I love this bit of wisdom from John Matthew Fox—a writer and editor whose emails I subscribe to. It’s something that I’ve thought about in regard to my own books and then dismissed because it seemed unimaginable that my books would affect anyone beyond a few hours of pleasurable reading. But, as I struggled with the latest River’s Edge story—Max and Lauren’s—I came back to this snippet from Fox.
Truth is, my words do matter and when I write them, even when I struggle with the story and it feels as if I’m pulling the words from the very depths of my soul, my books matter. They make a difference in the world and in someone’s life. Somewhere, a reader is smiling or crying or laughing because my words wrought emotion in them. That’s a powerful feeling—not a feeling of power—but an idea that can overwhelm and often does.

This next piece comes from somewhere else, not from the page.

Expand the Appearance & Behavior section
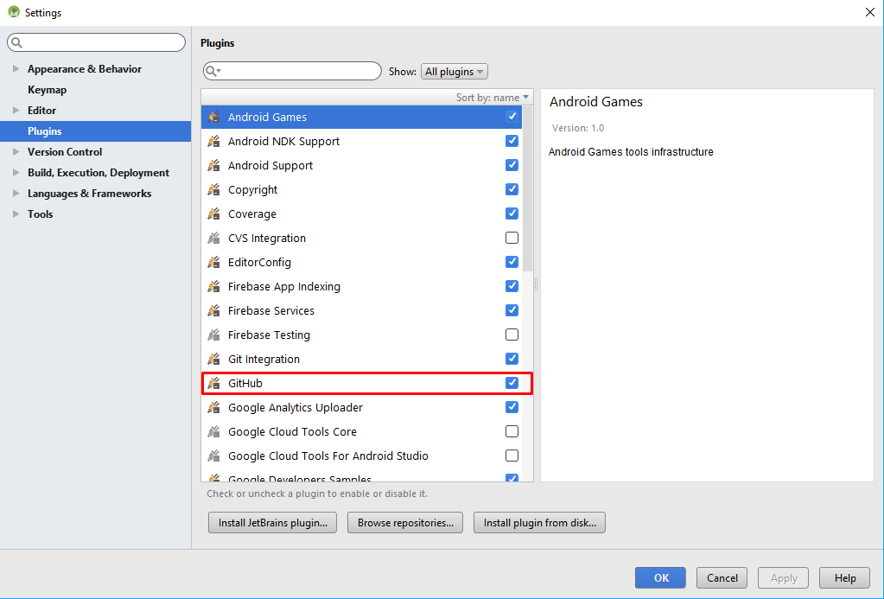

Someone once said, and there is controversy over whose words these were originally, “There is nothing to writing. All you do is sit down at a typewriter and open a vein.” Whoever said it, most writers I know would agree. We pour ourselves into our stories—our dreams, our hopes, our fears, our visions of life are all out there on the page for others to view and comment upon. That’s some scary stuff, you know, putting me out like that.
Mostly, reviews of my books are kind, people enjoy the few hours of escape that I provide, which warms my heart. But, bad reviews, particularly about the writing, not the stories, cut me to the quick. They don’t stop me, though. Rather, they make me want to be a better writer and I try hard to be better with each book. I don’t know if I get that done or not. These words from Jenny Crusie, one of my favorite rom-com writers, hearten me when I’ve finished a book as I just have and I’m wondering whether it’s going to work, “I once had the insane idea that each book had to better than the last: that way lay madness.”
I am a writer. I am a damn good writer, actually. The characters are always in my head—good or bad—I need to get them out and tell their stories, so I’ll continue to write and hope my stories provide some much-needed respite for someone, a moment or two of pleasure in the ordinariness of everyday life.
Stay well, stay safe, and most of all, mes amies, stay grateful.